Ohio farmers and chefs share their advice for buying, preparing and cooking the misunderstood bulb.
Buy Local: When it comes to purchasing garlic, farmers markets provide the freshest product and the best variety. Judith Leisenring of BJ Gourmet Garlic Farm in Mogodore warns that the garlic found at the grocery store has often made a very long trip from field to shelf. “Most of [it] is shipped from China, and it loses a lot of its nutritional value,” says Leisenring. Like most Ohio farmers, she focuses on hardneck garlic, which has a six to eight-month shelf life and three or four large cloves per head. Soft neck garlic — the kind most commonly found in supermarkets — has a longer shelf life of nine months, but only eight to 15 smaller cloves and a weaker flavor. In addition to its size, a green, curly scape at the top of the head identifies the hardneck variety.

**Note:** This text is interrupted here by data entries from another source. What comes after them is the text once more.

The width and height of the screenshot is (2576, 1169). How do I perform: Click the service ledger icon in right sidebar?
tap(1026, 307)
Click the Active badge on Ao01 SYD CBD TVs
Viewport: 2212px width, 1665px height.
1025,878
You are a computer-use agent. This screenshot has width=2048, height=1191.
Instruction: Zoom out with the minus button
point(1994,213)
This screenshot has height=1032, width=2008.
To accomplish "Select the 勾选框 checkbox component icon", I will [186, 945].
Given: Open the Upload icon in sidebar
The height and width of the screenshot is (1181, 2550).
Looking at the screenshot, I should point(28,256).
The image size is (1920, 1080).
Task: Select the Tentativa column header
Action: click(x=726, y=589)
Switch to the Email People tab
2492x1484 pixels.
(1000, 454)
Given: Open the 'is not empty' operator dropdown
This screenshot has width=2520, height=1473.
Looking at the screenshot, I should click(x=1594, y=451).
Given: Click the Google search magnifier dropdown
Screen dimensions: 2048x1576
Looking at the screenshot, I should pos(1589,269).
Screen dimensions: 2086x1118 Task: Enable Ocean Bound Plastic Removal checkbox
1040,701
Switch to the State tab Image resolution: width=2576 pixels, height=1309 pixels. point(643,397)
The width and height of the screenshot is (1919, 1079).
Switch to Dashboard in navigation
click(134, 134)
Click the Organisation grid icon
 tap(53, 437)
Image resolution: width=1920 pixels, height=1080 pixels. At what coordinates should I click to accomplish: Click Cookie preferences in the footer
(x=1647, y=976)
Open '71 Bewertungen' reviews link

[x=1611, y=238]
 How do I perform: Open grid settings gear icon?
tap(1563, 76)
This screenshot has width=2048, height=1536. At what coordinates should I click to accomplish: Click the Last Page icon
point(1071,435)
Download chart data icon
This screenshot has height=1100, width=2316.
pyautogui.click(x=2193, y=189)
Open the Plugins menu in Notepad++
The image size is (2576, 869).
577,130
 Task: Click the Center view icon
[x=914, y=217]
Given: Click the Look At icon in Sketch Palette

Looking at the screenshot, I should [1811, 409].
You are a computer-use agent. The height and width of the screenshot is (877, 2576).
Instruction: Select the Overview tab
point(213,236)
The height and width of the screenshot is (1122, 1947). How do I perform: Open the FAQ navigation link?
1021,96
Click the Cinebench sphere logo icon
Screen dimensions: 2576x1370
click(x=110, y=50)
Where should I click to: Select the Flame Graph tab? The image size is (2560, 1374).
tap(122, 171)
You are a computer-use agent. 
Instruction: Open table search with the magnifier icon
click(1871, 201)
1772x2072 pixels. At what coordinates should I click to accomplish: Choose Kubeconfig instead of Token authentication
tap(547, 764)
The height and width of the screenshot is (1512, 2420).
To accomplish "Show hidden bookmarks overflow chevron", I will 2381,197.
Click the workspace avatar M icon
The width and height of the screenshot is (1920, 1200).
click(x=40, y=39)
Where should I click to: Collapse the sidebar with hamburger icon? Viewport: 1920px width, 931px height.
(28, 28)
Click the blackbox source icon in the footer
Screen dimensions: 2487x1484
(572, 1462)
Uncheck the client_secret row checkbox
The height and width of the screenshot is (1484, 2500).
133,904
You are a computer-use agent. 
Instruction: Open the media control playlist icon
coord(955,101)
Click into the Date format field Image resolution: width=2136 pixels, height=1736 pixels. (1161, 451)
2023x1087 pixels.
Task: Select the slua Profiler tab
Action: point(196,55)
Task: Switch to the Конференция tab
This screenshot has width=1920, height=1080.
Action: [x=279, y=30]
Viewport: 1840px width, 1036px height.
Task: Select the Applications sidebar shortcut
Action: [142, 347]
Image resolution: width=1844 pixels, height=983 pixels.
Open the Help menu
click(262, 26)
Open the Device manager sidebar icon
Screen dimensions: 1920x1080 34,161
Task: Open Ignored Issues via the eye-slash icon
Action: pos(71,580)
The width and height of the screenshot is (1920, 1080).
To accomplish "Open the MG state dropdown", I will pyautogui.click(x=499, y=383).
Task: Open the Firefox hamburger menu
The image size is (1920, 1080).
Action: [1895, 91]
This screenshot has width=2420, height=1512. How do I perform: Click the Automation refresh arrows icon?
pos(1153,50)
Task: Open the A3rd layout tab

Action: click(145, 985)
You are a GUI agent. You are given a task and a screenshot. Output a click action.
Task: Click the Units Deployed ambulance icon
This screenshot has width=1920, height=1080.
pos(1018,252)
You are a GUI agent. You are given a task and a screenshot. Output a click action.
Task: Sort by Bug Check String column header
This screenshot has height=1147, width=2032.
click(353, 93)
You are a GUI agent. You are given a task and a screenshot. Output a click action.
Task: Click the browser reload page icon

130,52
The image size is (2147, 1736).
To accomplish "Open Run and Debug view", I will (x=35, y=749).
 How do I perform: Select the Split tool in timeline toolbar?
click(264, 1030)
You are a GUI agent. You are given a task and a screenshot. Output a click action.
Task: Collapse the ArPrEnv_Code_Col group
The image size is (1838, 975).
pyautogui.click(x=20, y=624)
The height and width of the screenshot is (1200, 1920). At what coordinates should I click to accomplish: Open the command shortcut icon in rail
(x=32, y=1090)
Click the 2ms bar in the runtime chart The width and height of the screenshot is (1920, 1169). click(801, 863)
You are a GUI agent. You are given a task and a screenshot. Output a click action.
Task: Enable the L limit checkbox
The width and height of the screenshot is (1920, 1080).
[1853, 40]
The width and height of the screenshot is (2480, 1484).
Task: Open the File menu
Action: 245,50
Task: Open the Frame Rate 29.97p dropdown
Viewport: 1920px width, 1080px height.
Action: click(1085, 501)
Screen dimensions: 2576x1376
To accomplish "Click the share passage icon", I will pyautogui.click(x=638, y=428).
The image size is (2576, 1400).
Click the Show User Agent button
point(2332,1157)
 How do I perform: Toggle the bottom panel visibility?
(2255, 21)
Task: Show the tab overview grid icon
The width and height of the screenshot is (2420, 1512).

Test the Peel: Whether you opt for softneck or hardneck garlic, the peel will indicate its freshness. “If it’s wet and sticky, that means it’s fresh,” explains Fred Thaxton of Thaxton’s Organic Garlic in Hudson. “If you can peel that skin right off the clove, you’ve got old garlic.” Unlike other fresh vegetables, don’t throw your garlic in the fridge. It’s better left in a netted bag on the counter. The cold, dark environment of the refrigerator triggers garlic to grow, which shortens its lifespan.
Prep Smart: An easy way to remove the skin from a clove of garlic is to break the head apart by hand and then crush the clove with the flat edge of your knife, which will loosen the skin. Chef Joe Horvath of Toast restaurant in Cleveland advises using a very sharp knife when cutting garlic for use in a recipe. “If you have a dull knife, it’s easy to really pulverize it, and then it becomes bitter,” he says. “I chop mine very thin instead of chopping it up [completely]. That’ll help it keep its integrity and not get very bitter.” Chef Chris DiLisi of The Willeyville in Cleveland advises against using a knife at all, because he says the metal can oxidize the garlic and bring out a pungent flavor. He uses a mortar and pestle to crush the garlic rather than cut it. “[You] actually get the true flavor of garlic,” he says, “which isn’t nearly as spicy or as hot as people think.
Take Your Time: If you’re roasting your heads of garlic, Mike Miller of Miller’s Gourmet Garlic in Canfield says there is one crucial ingredient: time. “You have to be patient,” he says. “If you’re going to roast a hard neck garlic or a larger head of garlic, it takes a while to do it. It needs at least 400 degrees, and it needs it for at least 40 minutes, and that’s for the smaller heads.”